Our goals were to determine both the effects of chronic insulin treatment on the impaired endothelium-dependent relaxation present in basilar arteries from established diabetic rats and the molecular basis of these effects. Acetylcholine-induced relaxation in basilar artery rings was impaired in the streptozotocin-induced diabetic group, and this impaired response was recovered by insulin treatment. The contraction induced by a nitric oxide synthase inhibitor was decreased in the insulin-untreated diabetic group, but was increased by insulin or NAD(P)H oxidase inhibitor treatment. The manganese-superoxide dismutase (Mn-SOD) mRNA level was significantly lower in basilar arteries from insulin-untreated diabetic rats than in those from the controls, whereas the mRNA for gp91phox, an NAD(P)H oxidase subunit, was increased. In the insulin-treated group, the basilar artery p22phox mRNA level was reduced (vs. insulin-untreated diabetic).

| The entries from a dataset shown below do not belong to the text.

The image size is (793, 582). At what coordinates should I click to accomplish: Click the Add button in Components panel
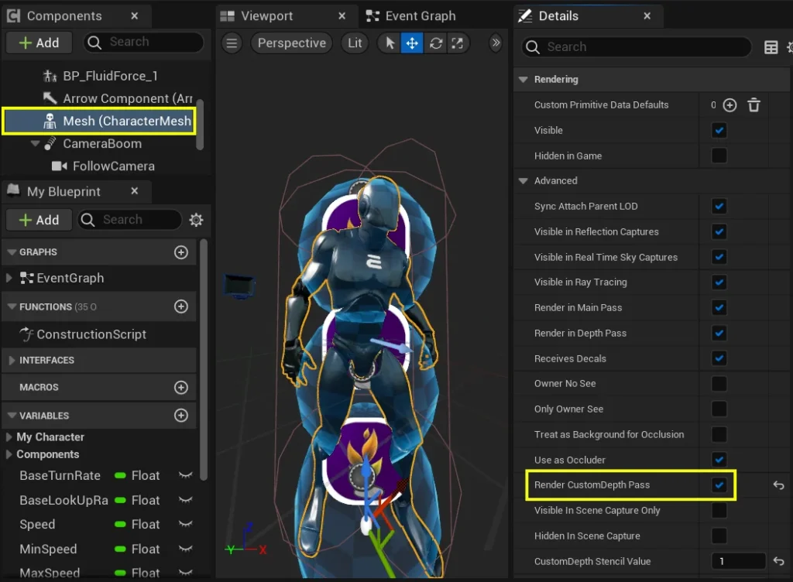39,43
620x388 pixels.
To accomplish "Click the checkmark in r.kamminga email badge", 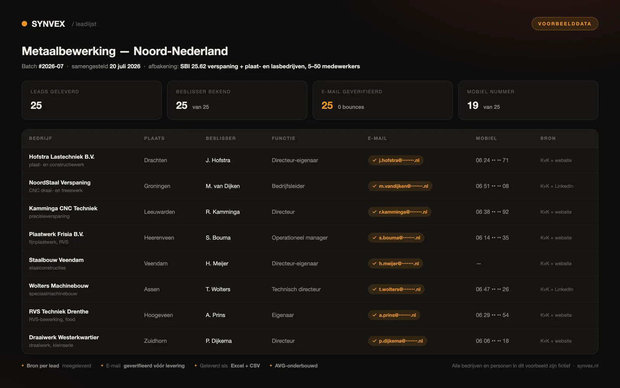I will [374, 212].
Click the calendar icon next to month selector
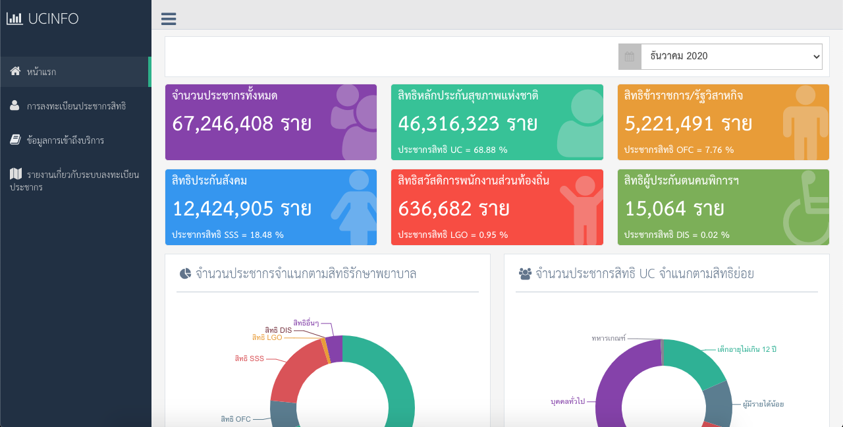This screenshot has height=427, width=843. click(630, 57)
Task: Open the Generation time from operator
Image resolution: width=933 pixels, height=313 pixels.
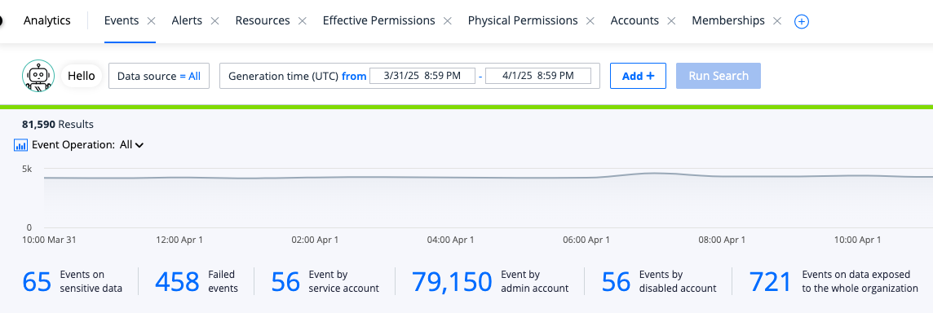Action: (354, 76)
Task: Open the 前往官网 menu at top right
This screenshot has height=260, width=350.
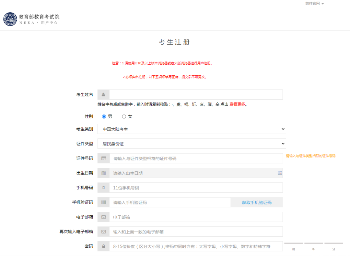Action: pos(314,4)
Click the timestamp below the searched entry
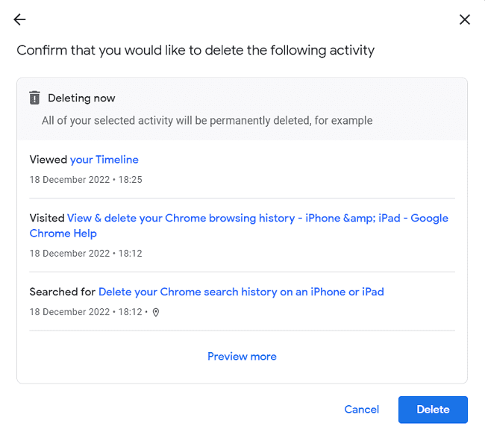 (x=86, y=312)
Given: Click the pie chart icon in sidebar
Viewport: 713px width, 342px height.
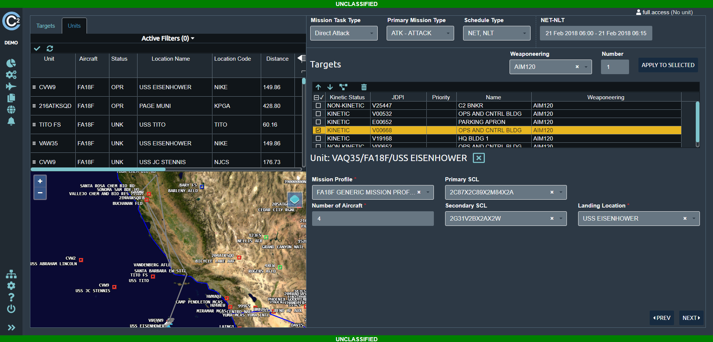Looking at the screenshot, I should click(x=11, y=63).
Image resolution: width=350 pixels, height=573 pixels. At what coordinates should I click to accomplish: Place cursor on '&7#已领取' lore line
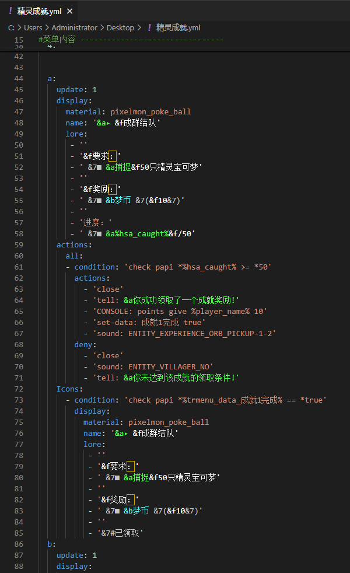coord(116,533)
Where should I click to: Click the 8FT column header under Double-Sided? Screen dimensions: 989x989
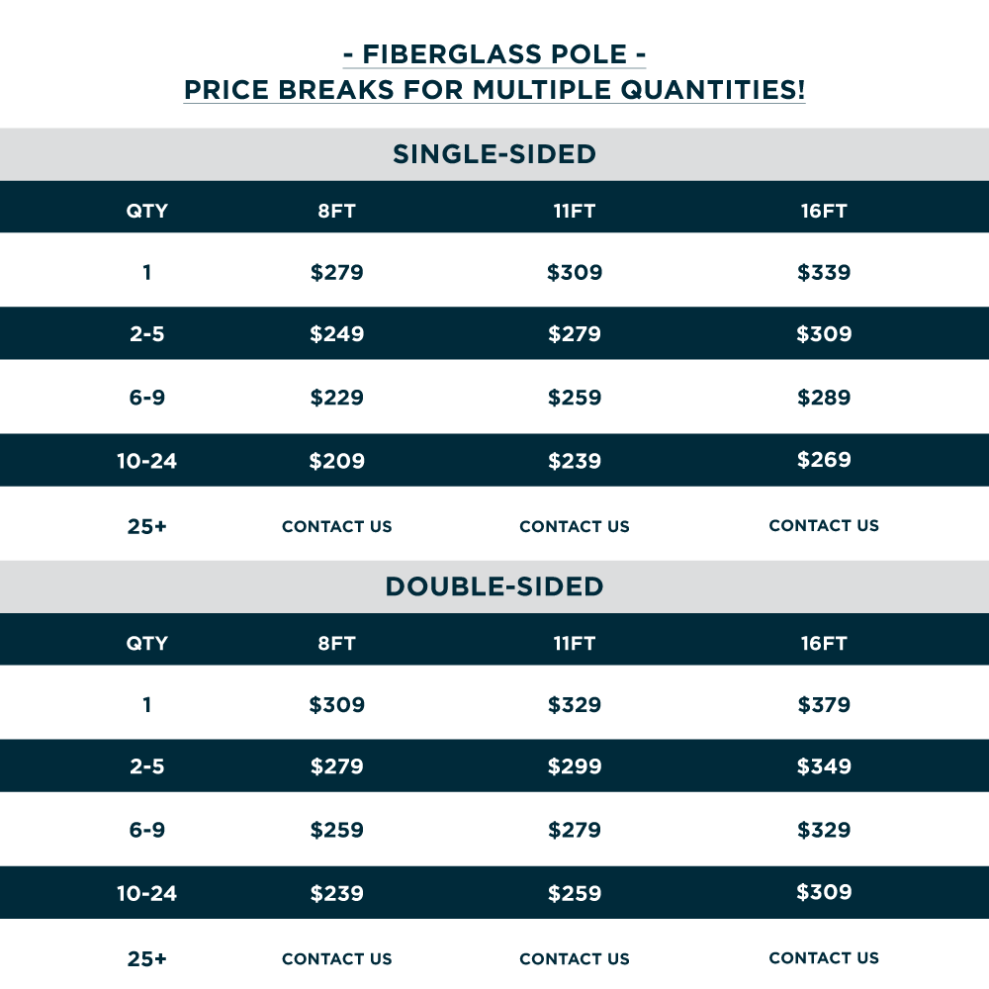[x=337, y=643]
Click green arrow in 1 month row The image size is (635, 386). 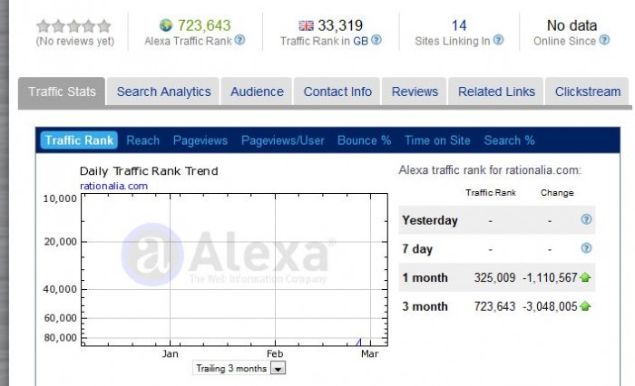tap(585, 277)
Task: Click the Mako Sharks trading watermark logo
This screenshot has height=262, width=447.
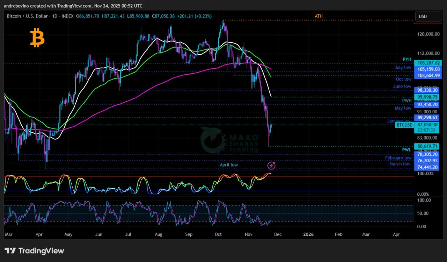Action: click(230, 140)
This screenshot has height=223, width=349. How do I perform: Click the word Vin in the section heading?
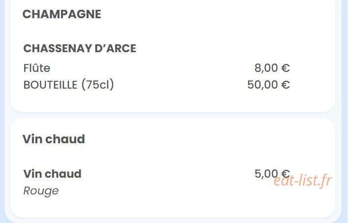pos(32,139)
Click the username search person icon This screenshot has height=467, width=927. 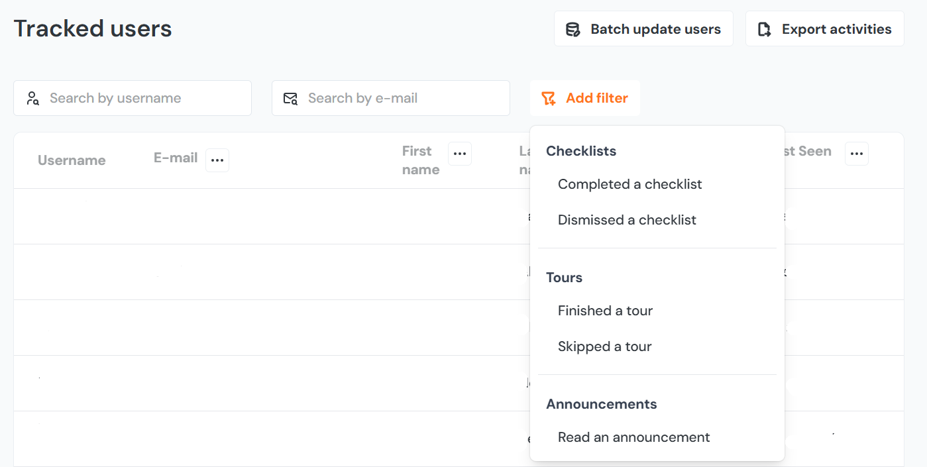click(32, 99)
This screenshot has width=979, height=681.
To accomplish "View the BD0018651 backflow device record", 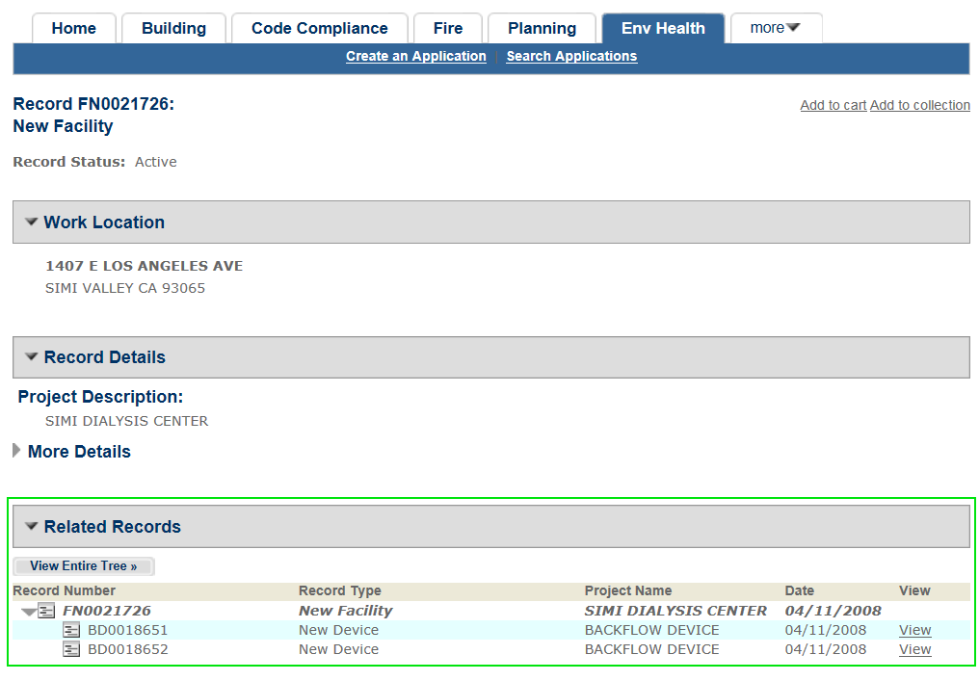I will [x=914, y=630].
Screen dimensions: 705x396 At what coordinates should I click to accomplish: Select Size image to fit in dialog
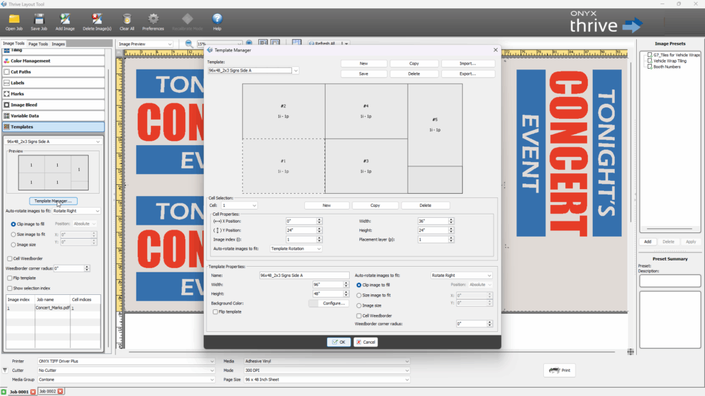click(359, 295)
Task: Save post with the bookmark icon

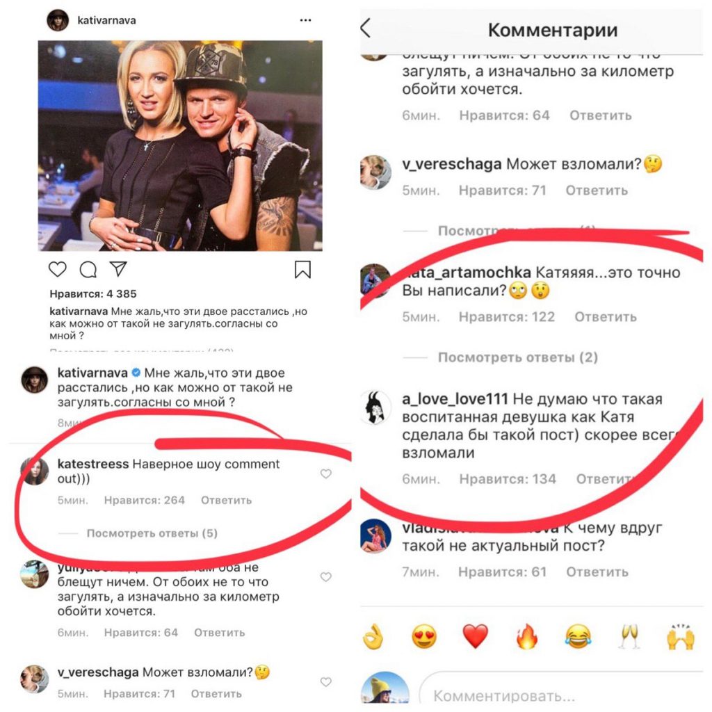Action: 302,269
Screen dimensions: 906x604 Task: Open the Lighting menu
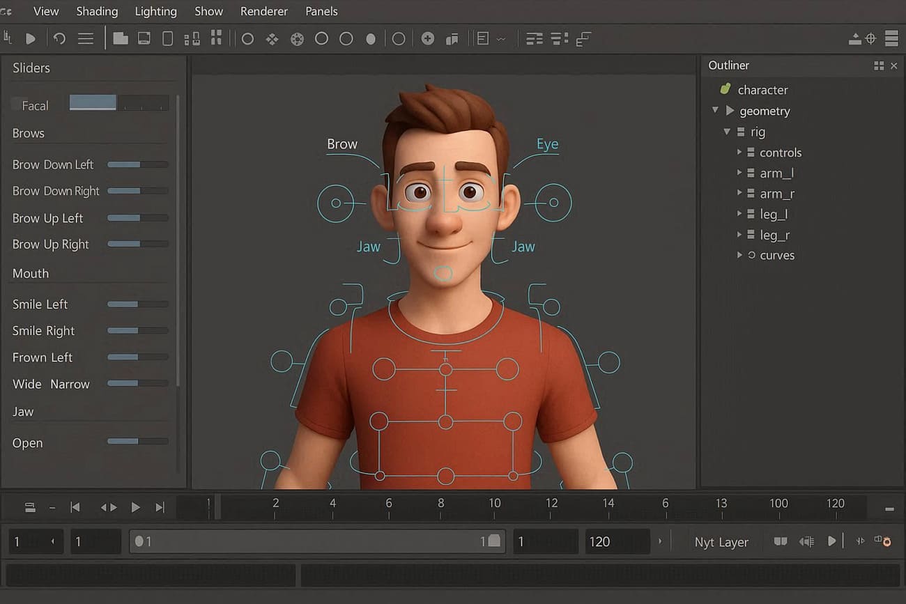(155, 11)
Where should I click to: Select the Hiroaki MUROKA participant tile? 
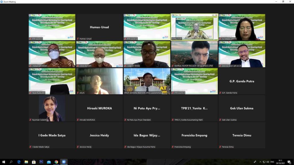tap(99, 108)
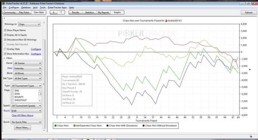
Task: Open the Database menu
Action: 26,8
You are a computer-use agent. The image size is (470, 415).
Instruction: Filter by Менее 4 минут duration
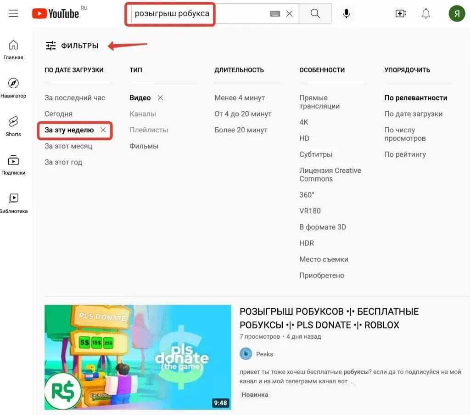(x=240, y=98)
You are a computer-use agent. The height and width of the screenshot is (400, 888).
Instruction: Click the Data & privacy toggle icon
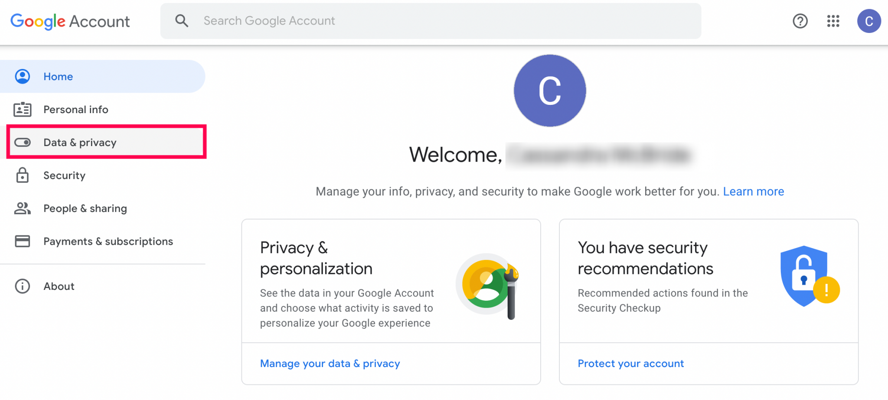pyautogui.click(x=23, y=142)
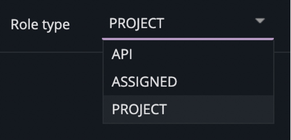Set role type to ASSIGNED
The height and width of the screenshot is (140, 291).
[144, 82]
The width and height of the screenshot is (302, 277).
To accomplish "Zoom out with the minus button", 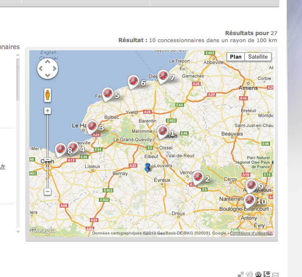I will [x=48, y=192].
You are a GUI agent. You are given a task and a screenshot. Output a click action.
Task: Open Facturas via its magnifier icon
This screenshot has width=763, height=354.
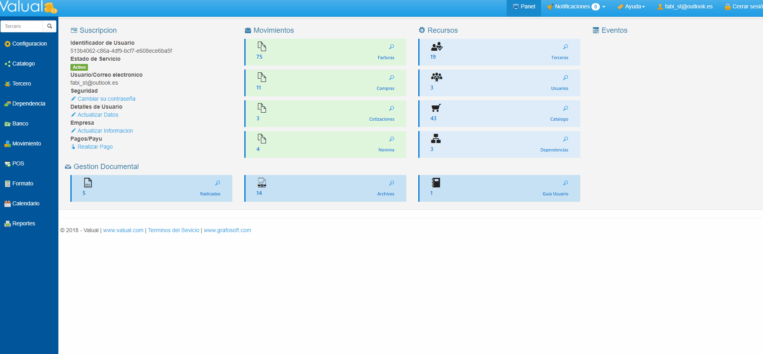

These results suggest that the presence of endothelial dysfunction in the diabetic basilar artery is related to increased oxidative stress, and that insulin preserves endothelial function by alleviating oxidative stress. Furthermore, we directly demonstrated that the expression profile for SOD and NAD(P)H oxidase was altered in the streptozotocin-induced diabetic basilar artery.